Gracias a Hiperión, que publicó una selección de ellos en el lejano 1998; a Artemisa, una editorial canaria que hizo una plaquette minimalista de una antología en 2006 y a Páginas de Espuma, la casa editorial de Juan Casamayor y Encarnación Molina, de la que somos devotos, que los reunió en una monumental edición en tres tomos, tenemos pleno acceso (en español) al corpus completo de las prosas de circunstancia del escritor escocés. En ellas aparece, sin intermediarios narrativos, el hombre que se pregunta cuál es el mecanismo de la literatura.

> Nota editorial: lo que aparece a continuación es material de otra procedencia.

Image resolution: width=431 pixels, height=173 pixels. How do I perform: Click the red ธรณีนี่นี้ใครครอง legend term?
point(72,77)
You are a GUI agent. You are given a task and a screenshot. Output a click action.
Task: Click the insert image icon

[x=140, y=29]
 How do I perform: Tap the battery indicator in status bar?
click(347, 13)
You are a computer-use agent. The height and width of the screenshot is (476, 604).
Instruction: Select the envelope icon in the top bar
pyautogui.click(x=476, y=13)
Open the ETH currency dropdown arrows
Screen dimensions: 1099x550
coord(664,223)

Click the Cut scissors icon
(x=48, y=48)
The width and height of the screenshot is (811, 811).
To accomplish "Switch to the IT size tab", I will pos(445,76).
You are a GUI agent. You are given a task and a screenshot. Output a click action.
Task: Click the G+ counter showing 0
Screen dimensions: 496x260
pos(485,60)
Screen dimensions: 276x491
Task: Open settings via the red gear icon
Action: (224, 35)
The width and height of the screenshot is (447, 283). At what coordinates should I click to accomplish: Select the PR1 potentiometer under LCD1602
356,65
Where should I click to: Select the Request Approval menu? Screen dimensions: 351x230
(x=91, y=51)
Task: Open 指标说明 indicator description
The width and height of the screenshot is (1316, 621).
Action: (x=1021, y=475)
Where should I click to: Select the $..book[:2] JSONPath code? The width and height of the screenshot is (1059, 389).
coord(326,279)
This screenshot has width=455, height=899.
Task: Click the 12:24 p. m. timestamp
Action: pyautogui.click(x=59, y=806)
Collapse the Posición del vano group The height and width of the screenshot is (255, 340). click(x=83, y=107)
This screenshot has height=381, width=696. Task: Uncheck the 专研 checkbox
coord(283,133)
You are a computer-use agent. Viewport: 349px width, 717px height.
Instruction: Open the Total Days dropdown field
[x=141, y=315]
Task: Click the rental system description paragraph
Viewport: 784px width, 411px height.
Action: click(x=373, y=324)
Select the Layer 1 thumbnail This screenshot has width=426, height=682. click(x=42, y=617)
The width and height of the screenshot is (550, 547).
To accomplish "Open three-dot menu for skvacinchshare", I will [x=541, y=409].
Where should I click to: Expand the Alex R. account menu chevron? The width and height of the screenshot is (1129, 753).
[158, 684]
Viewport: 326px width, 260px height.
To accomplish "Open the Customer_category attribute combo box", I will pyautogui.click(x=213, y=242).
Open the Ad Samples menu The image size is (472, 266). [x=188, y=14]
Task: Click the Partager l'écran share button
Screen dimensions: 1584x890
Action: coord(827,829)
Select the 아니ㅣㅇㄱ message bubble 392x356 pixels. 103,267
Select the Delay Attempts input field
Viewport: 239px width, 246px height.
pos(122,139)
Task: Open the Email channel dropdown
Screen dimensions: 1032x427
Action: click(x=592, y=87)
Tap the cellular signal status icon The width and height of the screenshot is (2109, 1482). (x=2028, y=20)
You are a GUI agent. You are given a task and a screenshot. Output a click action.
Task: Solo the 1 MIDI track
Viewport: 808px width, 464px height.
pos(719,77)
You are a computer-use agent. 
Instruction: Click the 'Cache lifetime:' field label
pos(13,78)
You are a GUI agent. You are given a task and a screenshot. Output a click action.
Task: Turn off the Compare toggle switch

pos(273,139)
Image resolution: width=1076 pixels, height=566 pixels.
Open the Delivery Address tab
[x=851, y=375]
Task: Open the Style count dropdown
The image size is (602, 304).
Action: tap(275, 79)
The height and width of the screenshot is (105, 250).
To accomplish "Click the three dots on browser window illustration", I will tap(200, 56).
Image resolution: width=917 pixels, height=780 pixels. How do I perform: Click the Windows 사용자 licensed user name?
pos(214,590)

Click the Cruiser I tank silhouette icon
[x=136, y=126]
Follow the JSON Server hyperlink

En estos textos está todo lo que un escritor debería saber sobre su oficio. Son piezas, muchas de ellas publicadas en los periódicos, donde Stevenson desmiente su estampa de fabulador y se muestra cerebral, analítico y profundísimo, desvelando una sabiduría asombrosa que no necesita incurrir –el hombre es el estilo, dijo Buffon– en la pedantería. Sus lecciones (literarias) son tan clarividentes como trascendentes. En especial sus reflexiones sobre las diferencias entre la poesía y la prosa, a favor de la segunda, que tanto deleitaron a Borges, donde quiebra las convenciones académicas con la naturalidad de quien conoce el paño de primera mano.
R.L. Stevenson (1885) / JOHN SARGENT.
Su idea del estilo –esa síntesis entre la lógica y la sensualidad– es un mandamiento sagrado. Y su independencia de criterio, un ethos proverbial. De entre sus leyes (exactas) nos gustan especialmente tres. Primera: “Nadie hace buenos versos por accidente”. Traducción para lerdos: no existen los genios, todos son individuos que trabajan. Segunda: “Todo lo que es previsible carece de encanto”. Aplíquese especialmente a los versos heroicos y a los plagiadores posmodernos. Y tres: “La prosa puede ser cualquier cosa menos métrica”.
Con estas recomendaciones un escritor puede ir hasta el fin del mundo. Incluso dedicarse al periodismo, sobre cuya materia Stevenson imparte (gratis) consejos que nadie enseña (igual) en las facultades del ramo. Resumen apresurado: un escritor (de periódicos) debe ser fiel a los hechos, cuidadoso con la disposición del relato y preciso en la narración. El patrimonio de un periodista es su mirada; antes de aprender a adjetivar, hay que mantener el compromiso intelectual de cultivar la mente. Dícese: si no lees, estás muerto. Y la lección maestra: mucho peor que ser un escritor inmoral es ser un escritor falso. Para no decir lo que de verdad sientes o piensas existen modalidades de fraude mucho más rentables.